:: Material to process
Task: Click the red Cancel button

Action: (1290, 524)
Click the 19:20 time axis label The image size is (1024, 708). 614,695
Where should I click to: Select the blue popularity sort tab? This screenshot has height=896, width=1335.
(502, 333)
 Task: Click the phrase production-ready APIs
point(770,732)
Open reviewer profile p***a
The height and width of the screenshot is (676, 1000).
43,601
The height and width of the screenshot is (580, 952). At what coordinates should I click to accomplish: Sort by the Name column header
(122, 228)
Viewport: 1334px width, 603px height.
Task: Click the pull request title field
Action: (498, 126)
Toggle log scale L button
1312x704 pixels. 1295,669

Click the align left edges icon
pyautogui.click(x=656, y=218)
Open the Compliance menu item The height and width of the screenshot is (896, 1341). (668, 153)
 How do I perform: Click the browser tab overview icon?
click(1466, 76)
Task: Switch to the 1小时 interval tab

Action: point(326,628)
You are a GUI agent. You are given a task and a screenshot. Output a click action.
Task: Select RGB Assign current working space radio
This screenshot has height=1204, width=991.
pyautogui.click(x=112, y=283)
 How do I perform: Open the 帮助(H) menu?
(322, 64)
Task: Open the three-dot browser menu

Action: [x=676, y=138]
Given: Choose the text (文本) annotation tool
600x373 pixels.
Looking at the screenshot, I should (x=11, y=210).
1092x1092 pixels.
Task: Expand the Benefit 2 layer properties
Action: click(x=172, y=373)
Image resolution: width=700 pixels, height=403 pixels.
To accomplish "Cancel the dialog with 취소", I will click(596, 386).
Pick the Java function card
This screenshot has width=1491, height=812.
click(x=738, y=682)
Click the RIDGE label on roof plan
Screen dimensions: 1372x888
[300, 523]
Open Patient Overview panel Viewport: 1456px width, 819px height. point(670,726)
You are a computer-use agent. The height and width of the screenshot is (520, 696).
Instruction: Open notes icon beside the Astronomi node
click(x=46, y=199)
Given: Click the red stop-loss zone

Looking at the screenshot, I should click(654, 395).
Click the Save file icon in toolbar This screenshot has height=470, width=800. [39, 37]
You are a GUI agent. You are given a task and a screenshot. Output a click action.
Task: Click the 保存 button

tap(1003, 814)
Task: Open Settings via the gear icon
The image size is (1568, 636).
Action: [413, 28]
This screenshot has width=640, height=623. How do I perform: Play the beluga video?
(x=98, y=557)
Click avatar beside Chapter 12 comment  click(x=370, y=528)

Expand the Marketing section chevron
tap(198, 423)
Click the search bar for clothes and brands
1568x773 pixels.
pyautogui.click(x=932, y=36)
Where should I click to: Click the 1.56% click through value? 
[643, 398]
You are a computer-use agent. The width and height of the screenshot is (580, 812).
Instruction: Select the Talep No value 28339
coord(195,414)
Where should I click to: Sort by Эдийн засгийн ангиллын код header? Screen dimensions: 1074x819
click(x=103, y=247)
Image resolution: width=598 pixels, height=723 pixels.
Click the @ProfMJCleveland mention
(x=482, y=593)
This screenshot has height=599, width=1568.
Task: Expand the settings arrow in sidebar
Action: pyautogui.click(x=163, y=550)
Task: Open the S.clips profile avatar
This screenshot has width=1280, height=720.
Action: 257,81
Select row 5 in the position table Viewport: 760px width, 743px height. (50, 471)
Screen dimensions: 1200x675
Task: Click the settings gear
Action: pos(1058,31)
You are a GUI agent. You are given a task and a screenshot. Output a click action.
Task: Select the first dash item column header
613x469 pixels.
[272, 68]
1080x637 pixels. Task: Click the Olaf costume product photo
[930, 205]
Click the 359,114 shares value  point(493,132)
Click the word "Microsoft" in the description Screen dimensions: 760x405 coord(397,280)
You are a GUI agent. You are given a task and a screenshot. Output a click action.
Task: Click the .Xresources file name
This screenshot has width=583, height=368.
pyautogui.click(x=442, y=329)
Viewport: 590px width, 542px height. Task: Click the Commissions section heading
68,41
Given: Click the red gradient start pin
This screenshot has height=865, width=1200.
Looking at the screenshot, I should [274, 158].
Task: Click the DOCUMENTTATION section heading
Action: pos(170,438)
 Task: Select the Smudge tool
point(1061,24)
::::
Written request:
Extract every line of the records that contains the word "button".

Full output:
Task: Click the red Cancel button
Toggle log scale L button
Task: Click the 保存 button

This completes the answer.